Only the lines with "computer" in the entries below belong in the answer; please copy them.

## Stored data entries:
=======

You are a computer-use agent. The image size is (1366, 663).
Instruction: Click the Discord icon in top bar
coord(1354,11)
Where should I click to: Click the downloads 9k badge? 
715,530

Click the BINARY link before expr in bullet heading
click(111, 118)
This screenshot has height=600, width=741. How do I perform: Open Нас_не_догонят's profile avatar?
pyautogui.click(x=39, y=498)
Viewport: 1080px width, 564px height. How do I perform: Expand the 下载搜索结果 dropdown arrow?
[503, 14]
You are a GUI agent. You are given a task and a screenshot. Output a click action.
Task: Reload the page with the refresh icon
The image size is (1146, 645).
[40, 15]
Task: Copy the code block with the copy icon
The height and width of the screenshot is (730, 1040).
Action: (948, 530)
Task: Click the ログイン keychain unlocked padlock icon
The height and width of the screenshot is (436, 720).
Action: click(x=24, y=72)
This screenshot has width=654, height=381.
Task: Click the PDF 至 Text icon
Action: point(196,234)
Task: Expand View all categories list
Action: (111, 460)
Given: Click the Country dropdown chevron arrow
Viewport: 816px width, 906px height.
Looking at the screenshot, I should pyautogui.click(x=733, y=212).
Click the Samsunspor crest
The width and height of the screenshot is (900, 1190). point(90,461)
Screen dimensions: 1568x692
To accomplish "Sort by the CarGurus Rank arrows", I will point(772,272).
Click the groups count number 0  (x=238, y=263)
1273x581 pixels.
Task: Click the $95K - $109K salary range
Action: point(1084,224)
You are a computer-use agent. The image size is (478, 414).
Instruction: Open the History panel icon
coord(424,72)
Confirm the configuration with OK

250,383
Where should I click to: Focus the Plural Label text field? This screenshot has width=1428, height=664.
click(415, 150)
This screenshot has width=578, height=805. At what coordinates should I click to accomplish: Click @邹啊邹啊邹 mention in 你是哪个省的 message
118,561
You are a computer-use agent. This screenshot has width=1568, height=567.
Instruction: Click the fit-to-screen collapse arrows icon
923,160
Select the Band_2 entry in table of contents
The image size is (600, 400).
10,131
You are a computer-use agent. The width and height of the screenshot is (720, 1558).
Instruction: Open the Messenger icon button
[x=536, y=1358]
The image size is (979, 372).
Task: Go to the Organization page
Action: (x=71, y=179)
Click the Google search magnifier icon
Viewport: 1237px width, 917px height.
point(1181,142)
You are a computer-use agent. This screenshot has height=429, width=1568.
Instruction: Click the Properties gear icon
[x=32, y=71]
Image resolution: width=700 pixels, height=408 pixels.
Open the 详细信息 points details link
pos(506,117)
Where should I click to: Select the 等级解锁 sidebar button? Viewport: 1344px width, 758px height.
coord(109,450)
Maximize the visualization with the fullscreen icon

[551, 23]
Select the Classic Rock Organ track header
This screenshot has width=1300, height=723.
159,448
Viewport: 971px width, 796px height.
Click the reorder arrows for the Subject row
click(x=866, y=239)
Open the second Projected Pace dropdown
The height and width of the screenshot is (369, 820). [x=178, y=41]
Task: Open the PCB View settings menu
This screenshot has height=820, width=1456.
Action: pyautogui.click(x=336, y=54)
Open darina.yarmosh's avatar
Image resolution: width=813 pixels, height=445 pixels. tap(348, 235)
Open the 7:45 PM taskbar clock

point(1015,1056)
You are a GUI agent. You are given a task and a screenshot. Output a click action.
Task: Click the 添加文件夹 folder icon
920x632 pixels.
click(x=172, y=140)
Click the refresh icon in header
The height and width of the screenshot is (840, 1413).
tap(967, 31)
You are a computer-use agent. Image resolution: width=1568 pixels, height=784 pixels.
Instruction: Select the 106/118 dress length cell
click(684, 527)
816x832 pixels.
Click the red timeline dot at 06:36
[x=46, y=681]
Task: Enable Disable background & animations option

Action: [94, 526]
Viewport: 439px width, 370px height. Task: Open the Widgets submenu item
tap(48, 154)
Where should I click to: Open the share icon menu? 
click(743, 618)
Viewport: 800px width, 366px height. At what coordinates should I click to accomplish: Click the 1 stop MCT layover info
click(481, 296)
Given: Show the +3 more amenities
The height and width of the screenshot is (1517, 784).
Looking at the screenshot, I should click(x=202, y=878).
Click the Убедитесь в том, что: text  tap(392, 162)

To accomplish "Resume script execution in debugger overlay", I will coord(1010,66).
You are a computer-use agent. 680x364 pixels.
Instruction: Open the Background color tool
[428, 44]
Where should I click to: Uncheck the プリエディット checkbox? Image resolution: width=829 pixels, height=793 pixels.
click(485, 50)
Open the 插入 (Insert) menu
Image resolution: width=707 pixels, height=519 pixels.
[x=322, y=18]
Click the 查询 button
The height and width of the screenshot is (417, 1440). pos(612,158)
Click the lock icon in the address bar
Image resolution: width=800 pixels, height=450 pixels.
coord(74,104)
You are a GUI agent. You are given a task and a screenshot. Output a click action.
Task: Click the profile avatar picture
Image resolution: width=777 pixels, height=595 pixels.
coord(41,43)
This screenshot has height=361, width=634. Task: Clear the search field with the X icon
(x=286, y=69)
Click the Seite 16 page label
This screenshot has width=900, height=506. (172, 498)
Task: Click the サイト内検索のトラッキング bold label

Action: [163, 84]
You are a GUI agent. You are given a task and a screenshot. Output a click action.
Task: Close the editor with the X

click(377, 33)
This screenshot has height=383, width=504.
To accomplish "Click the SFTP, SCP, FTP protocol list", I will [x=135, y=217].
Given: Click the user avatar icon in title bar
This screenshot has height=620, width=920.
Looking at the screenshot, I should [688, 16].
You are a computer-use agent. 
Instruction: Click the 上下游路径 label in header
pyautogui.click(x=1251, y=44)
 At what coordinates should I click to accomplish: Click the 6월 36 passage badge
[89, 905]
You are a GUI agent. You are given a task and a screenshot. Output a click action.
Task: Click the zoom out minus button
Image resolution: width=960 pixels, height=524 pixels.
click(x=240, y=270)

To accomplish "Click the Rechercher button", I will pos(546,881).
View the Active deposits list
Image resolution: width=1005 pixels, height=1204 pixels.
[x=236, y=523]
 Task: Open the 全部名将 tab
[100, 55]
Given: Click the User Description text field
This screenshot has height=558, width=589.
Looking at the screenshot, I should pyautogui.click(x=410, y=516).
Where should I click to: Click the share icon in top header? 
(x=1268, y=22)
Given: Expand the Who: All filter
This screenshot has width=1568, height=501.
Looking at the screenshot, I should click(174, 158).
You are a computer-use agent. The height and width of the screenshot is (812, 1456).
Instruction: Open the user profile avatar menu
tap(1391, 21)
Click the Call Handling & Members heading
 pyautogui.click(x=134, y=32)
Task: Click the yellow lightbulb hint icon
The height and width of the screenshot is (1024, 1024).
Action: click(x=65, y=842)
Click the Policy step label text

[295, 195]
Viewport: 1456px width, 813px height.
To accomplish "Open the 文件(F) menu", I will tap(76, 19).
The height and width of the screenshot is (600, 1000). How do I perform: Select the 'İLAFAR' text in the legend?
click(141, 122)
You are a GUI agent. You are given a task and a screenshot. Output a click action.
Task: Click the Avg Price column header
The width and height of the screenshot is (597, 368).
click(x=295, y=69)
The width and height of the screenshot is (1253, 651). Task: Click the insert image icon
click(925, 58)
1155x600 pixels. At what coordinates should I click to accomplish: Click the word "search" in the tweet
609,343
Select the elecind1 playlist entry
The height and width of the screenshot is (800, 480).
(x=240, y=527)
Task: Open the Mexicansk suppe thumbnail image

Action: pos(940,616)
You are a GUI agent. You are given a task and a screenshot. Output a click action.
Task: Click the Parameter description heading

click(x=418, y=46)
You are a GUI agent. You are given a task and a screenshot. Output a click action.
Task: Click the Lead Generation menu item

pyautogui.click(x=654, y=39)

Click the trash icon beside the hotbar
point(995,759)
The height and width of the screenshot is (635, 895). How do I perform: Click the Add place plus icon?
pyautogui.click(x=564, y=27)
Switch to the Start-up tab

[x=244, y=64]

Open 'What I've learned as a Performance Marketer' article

=======

## Answer space:
You are a computer-use agent. The image size is (1366, 663).
You are a computer-use agent. The image size is (478, 414).
You are a computer-use agent. This screenshot has width=1568, height=567.
You are a computer-use agent. The width and height of the screenshot is (720, 1558).
You are a computer-use agent. This screenshot has height=429, width=1568.
You are a computer-use agent. Image resolution: width=1568 pixels, height=784 pixels.
You are a computer-use agent. 680x364 pixels.
You are a computer-use agent. 
You are a computer-use agent. The height and width of the screenshot is (812, 1456).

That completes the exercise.